■ What you are asked to do ■
Having located "You are a computer-use" in the records below, repeat exactly the line it is on and all subsequent lines, ending with the last.

■ Information provided ■
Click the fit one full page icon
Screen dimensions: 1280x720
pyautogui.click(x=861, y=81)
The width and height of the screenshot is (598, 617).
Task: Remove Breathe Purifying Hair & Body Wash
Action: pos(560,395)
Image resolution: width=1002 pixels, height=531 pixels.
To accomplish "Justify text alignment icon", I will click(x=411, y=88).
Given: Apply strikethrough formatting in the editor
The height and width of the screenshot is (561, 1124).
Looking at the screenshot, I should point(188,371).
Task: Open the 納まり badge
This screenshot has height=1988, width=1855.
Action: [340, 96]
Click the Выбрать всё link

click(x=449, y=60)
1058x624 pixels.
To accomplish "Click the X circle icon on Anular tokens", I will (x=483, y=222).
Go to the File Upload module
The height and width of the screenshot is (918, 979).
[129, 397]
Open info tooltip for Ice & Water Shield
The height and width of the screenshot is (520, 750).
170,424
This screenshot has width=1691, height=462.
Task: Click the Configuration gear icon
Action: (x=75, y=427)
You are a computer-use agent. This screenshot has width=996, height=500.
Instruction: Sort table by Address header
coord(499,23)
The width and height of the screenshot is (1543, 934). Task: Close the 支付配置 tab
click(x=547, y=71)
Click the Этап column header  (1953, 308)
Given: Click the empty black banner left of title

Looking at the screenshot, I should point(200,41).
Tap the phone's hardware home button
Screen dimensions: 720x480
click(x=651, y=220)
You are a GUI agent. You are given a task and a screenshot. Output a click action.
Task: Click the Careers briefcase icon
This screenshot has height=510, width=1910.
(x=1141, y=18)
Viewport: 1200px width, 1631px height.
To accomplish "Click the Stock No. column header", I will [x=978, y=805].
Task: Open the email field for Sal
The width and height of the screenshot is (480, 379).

■ Reply to the exercise ■
You are a computer-use agent. This screenshot has width=996, height=500.
Instruction: Sort table by Address header
coord(499,23)
The width and height of the screenshot is (1543, 934). Task: Close the 支付配置 tab
click(x=547, y=71)
Click the Этап column header  (1953, 308)
Given: Click the empty black banner left of title

Looking at the screenshot, I should point(200,41).
Tap the phone's hardware home button
Screen dimensions: 720x480
click(x=651, y=220)
You are a GUI agent. You are given a task and a screenshot. Output a click action.
Task: Click the Careers briefcase icon
This screenshot has height=510, width=1910.
(x=1141, y=18)
Viewport: 1200px width, 1631px height.
To accomplish "Click the Stock No. column header", I will [x=978, y=805].
Task: Open the email field for Sal
The width and height of the screenshot is (480, 379).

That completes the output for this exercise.